An article wherein the macromer comprises any binding element, binding group, spacer, and quaternary ammonium group. Macromer is formula (I)

[Wherein, -A- means a bonding element independently of each other, the bonding element has m + 1 or o + 1 valence, X ₁ , X ₂ and X ₃ are the same or different and are a bonding group; Is a spacer having n + 1 valence, and -N (R ₁ R ₂ R ₃ ) ⁺ means a positively charged quaternary ammonium group;
m, n and o independently of one another are 1-10, preferably 1-7, and an integer of more preferably 1-4, p is 0 or 1 independently of one another, Y ^- is negative Means a charged inorganic or organic group, and the quaternary ammonium group content is 0.1-10% by weight of nitrogen based on the total amount of the macromer]

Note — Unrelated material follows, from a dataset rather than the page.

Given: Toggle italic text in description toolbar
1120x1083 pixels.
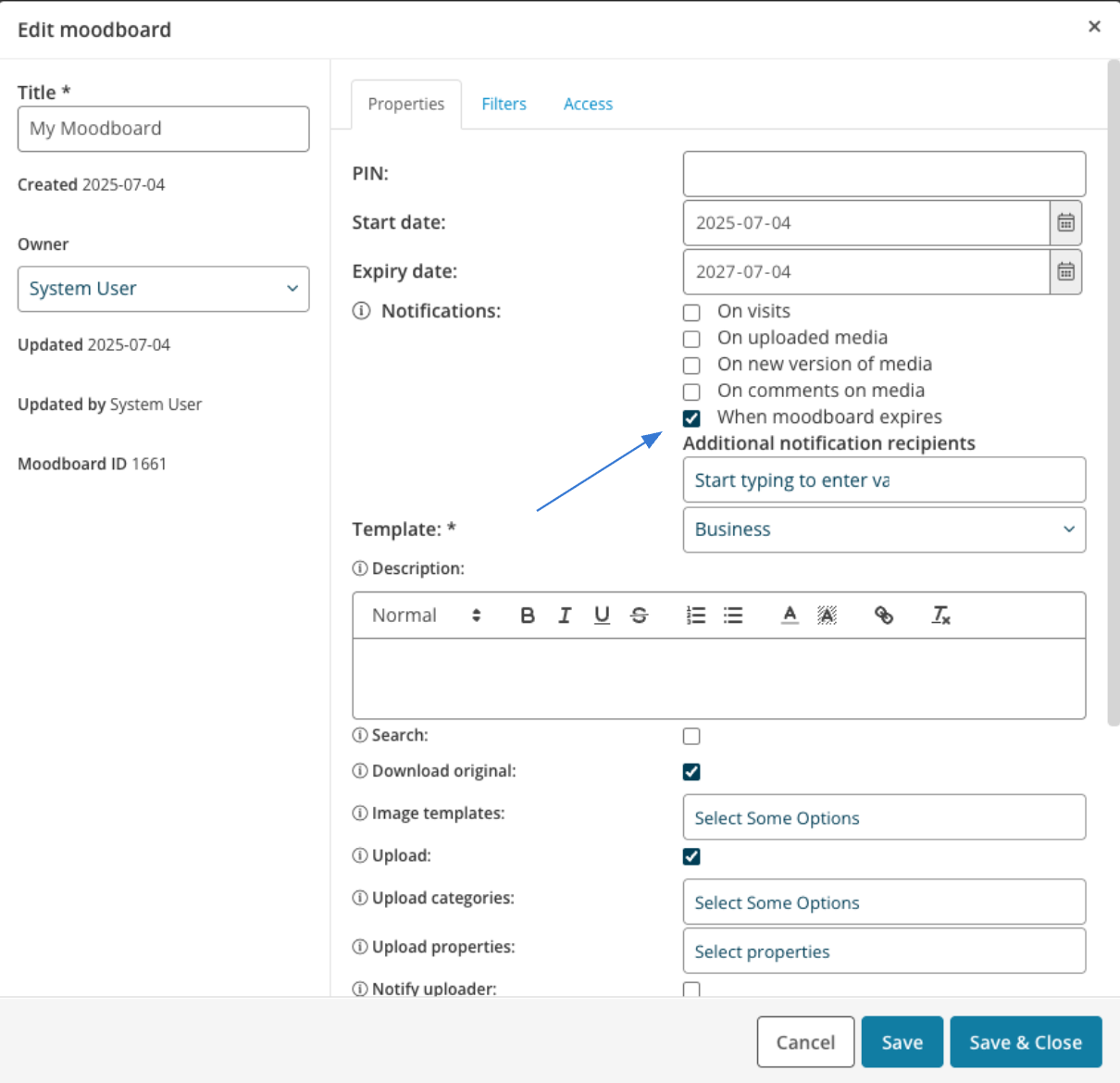Looking at the screenshot, I should (565, 616).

The article of claim 1, which is a compound of: The article of claim 1, wherein the macromer is a copolymer defined by a copolymerization product of the following components in weight percent based on the total weight of the polymer:
(1) 45-65% macromer according to formula (I) as defined in claim 2
(2) 15-30% hydrophobic monomer, and (3) 10-35% hydrophilic monomer, and (4) 0.1-10% polyunsaturated comonomer if desired. The quaternary ammonium group comprises three identical or preferably different alkyl groups, and the alkyl group consists of the groups R ₁ , R ₂ and R ₃ and R ₁ is alkyl, preferably lower alkyl;
R ₂ is alkyl, preferably lower alkyl; and R ₃ is alkyl, preferably alkyl having up to 25 carbon atoms, more preferably alkyl having up to 20 carbon atoms,
The article, macromer or copolymer according to any one of claims 1-3.   Bottles, contact lenses, articles or device coatings, fibers, pellets, beads, films or any size that are pharmacologically effective against bacteria and viruses, and fungi, algae and protozoa, or effective in the disinfection process Use of an article, macromer or copolymer according to any of claims 1 to 4 in the manufacture of a coating of particles.   A method of storing a pharmaceutical composition comprising contacting a pharmaceutical composition with the article, macromer or copolymer of any of claims 1-5, wherein the pharmaceutical composition is substantially in the article, macromer or copolymer. A method characterized in that it is insoluble.   Carriers are polyolefins, such as low density polyethylene (LDPE), polypropylene (PP), high density polyethylene (HDPE), ultra high molecular weight polyethylene (UHMWPE); polyolefins and other polymers, or mixtures of rubber or inorganic extenders; graft polyolefins PP or PE (which is grafted with functionalized hydrophilic comonomers such as vinyl alcohol and co-reactants such as diisocyanates), polyethers such as polyoxymethylene (acetal), polyamides such as poly (hexamethylene azide) (Poamide) (nylon 66), halogenated polymers such as polyvinylidene fluoride (PVDF), polytetrafluoroethylene (PTFE), fluorinated ethylene-propylene copolymer (FE) ), And polyvinyl chloride (PVC); aromatic polymers such as polystyrene (PS); ketone polymers such as polyether ether ketone (PEEK); methacrylate polymers such as polymethyl methacrylate (PMMA); polyesters such as polyethylene terephthalate ( PET); polyurethane; epoxy resin; and copolymers such as ABS and ethylene propylene diene (EPDM), preferably polyolefins, grafted polyolefins, polyethers, polyamides, polystyrenes, methacrylate polymers and mixtures thereof, more preferably polyethylene, polypropylene The article according to any of claims 1 to 6, comprising, grafted polyethylene, grafted polypropylene and mixtures thereof.